Tuesday, February 24, 2009

On Scopes

Over the past several years I've come to have some opinions on scopes that are out of the mainstream. I like optics on some rifles, but the trend toward ever more complicated scopes baffles me. I'm a big fan of the Weaver brand of fixed-power scopes, like the K4 and K6. There's less to fiddle with, less to go wrong, less to worry about. They either work or they don't. Mostly, they work and work well for years.

So, I'm reading Field and Stream and I go over to Dave Petzal's blog and read what one of his correspondents has to say.
“In regard to optics I have had a lot of scope problems for a long, long time, regardless of make. When I’m asked what my favorite make of scope is, my reply is ‘I hate them all equally.' I have crippled and destroyed dozens and dozens of them. Between loose erector systems, separated lens elements, parallax adjustments going deep-six and flash dots blinking their last, I’m amazed we haven’t all gone back to Lyman 48s.

“Bum optics come in all shapes, right out of the factory box, usually within 50 rounds or after several hundred rounds, the latter being the worse case as it always happens when the client is standing in the middle of the Moyowosi Plain—or at the bench or a shooting editor.

“The one exception to this is the lowly fixed-power scope. I have a 3X that I’ve used for 30 years to break in rifles, and it’s probably survived 5,000 rounds of .375, .416, and .458 with never a hiccup. But the optics companies are giving the public what they think they need, which is variables. I understand it’s not easy to make a scope; that a lot of crap has to fit inside. But I am the guy who has to wring the whole mess out, and I don’t believe in Santa anymore. When asked to try out the latest optical marvel I feel like sitting in the corner and puking on my shoes.”
My feelings exactly.

That's not to say that I don't own variable scopes. I own variable scopes because what I want in a fixed power scope is hard to find or overly expensive. I believe that I could do all the shooting I want to do with a good fixed 10X, a good fixed 6X and a good fixed 4X.

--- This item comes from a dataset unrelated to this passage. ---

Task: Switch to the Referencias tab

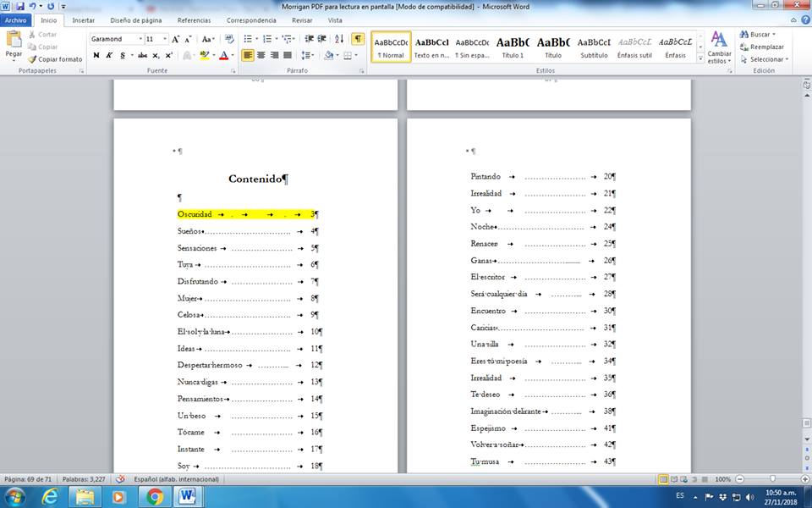Action: (x=194, y=19)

I've got an old Burris 2.5X fixed power scope mounted on a Marlin 336 in .35 Remington. That scope was sighted in sometime about 1980 for the Remington 200 grain factory load. Today it still shoot true with that load. I reload for it now, but I've found a load that duplicates the factory fodder. At 100 yards, you can still cover the group with the edge of your fist.

My .30-06 carries a fixed power Weaver K6 and that has always been enough scope for that rifle.

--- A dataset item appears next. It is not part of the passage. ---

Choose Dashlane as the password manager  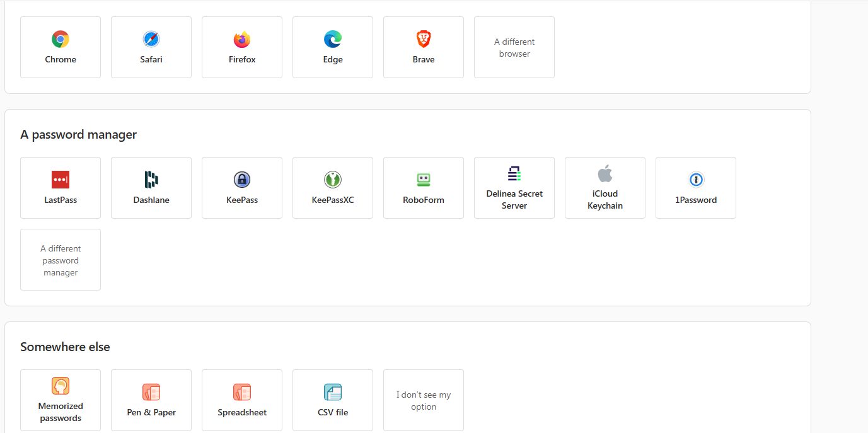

I'm not saying that a high-dollar 12-36X variable doesn't have a place on a rifle. I'm saying that those are scopes for precision uses. I'd venture that there aren't a thousand people in the US who uses scopes like that. I don't see that I need to buy one.

I really wish that someone (Burris, Weaver, Swift! You listening?) would make a decent 10X fixed power scope and market it at about $250.00. I wager they'd sell a lot of them. I know I'd buy a couple.

2 comments:

Anonymous said...

I agree one hundred percent. It is quite difficult to find a fixed power scope. I think that it is in part because folks just don't realize what can be done with a relatively low power fixed tube. I always loved them but I had no way of convincing others that this was the case until I read a book by Carlos Hathcock. He did his 1,000 yard sniping with a 4-power Leupold. (Sure, it was attached to a .50 cal machine gun, but there you go).

Old NFO said...

All I have is fixed power... 2 of the 10x variety, one 4x and one 2.5x. Granted, my 10X are not cheap, but they have been fired with over 1000 times without falling apart.